White Dwarf Mergers on Adaptive Meshes I. Methodology and Code Verification

TL;DR

This paper introduces a new adaptive mesh refinement hydrodynamics code, CASTRO, for simulating white dwarf mergers, addressing the challenge of conserving energy in complex gravitational and rotational systems relevant to Type Ia supernovae.

Contribution

It presents the first detailed methodology and implementation of adaptive mesh refinement for simulating white dwarf mergers with energy conservation considerations.

Findings

Demonstrated the code's ability to model large mass advection over long timescales.

Validated the numerical methods with standard test problems.

Discussed improvements in energy conservation for gravitational and rotational coupling.

> RECORD EXCERPTS:
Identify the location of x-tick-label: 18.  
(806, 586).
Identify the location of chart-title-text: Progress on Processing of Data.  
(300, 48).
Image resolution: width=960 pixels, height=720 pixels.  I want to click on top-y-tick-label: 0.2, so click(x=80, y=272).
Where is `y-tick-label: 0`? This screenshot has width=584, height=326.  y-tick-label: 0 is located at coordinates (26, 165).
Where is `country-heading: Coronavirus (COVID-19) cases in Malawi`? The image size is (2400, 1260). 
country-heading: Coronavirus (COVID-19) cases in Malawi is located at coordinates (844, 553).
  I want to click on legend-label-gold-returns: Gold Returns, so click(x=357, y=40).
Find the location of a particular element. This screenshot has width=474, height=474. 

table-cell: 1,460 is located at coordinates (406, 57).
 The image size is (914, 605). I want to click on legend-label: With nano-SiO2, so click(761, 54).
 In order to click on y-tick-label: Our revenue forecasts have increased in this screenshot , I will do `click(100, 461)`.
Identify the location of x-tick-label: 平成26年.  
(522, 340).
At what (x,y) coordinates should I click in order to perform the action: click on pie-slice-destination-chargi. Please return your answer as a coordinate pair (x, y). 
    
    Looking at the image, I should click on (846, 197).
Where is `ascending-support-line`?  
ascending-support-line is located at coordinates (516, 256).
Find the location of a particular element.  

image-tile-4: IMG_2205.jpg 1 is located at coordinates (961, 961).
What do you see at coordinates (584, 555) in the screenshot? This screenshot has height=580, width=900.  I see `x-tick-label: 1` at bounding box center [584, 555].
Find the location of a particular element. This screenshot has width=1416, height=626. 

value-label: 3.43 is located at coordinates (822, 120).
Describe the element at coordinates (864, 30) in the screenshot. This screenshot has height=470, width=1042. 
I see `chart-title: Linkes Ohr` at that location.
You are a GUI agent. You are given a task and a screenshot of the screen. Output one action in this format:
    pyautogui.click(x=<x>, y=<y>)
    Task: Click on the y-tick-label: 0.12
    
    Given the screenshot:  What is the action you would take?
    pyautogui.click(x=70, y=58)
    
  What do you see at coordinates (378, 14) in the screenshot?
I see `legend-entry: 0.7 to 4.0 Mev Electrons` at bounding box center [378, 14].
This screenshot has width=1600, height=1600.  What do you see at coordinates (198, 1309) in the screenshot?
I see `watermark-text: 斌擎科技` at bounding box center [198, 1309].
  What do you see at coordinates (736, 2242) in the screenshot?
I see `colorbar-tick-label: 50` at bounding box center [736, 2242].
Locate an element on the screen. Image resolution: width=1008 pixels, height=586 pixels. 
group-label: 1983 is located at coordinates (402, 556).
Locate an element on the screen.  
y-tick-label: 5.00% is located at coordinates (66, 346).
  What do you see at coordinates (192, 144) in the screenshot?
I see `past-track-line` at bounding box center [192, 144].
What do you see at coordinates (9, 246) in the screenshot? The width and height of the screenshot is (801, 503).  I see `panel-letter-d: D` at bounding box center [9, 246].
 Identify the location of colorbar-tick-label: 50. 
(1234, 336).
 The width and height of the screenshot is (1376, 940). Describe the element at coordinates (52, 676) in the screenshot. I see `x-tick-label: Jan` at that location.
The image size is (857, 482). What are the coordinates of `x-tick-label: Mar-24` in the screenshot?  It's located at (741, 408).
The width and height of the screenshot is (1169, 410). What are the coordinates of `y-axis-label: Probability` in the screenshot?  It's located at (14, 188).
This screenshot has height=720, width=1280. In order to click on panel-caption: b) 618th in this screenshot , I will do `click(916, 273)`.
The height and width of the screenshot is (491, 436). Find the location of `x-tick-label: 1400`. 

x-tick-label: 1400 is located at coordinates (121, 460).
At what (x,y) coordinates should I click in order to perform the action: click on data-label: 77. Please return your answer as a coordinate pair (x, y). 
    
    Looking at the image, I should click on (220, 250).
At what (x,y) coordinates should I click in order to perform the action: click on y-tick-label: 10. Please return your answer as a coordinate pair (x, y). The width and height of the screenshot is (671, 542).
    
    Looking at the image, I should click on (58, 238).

> WHAT YOU NEED TO DO:
• a. Decide whether each statement below agrees with the summary of the white dwarf merger paper. Answer yes or no for each, and quote the words from that summary that settle it.
(i) The code introduced in the paper is named CASTRO.
(ii) The numerical methods were validated against observations of Type Ia supernovae.
(iii) The code was shown to handle large mass advection over long timescales.
• b. Extend the summary of the white dwarf merger paper, picking up after its final line.
The items above were taken from a different source than the text.

> EXERCISE RESPONSES:
• a.
(i) Yes: "a new adaptive mesh refinement hydrodynamics code, CASTRO"
(ii) No: "Validated the numerical methods with standard test problems."
(iii) Yes: "Demonstrated the code's ability to model large mass advection over long timescales."

• b.
Abstract

The Type Ia supernova progenitor problem is one of the most perplexing and exciting problems in astrophysics, requiring detailed numerical modeling to complement observations of these explosions. One possible progenitor that has merited recent theoretical attention is the white dwarf merger scenario, which has the potential to naturally explain many of the observed characteristics of Type Ia supernovae. To date there have been relatively few self-consistent simulations of merging white dwarf systems using mesh-based hydrodynamics. This is the first paper in a series describing simulations of these systems using a hydrodynamics code with adaptive mesh refinement. In this paper we describe our numerical methodology and discuss our implementation in the compressible hydrodynamics code CASTRO, which solves the Euler equations, and the Poisson equation for self-gravity, and couples the gravitational and rotation forces to the hydrodynamics. Standard techniques for coupling gravitation and rotation forces to the hydrodynamics do not adequately conserve the total energy of the system for our problem, but recent advances in the literature allow progress and we discuss our implementation here. We present a set of test problems demonstrating the extent to which our software sufficiently models a system where large amounts of mass are advected on the computational domain over long timescales. Future papers in this series will describe our treatment of the initial conditions of these systems and will examine the early phases of the merger to determine its viability for triggering a thermonuclear detonation.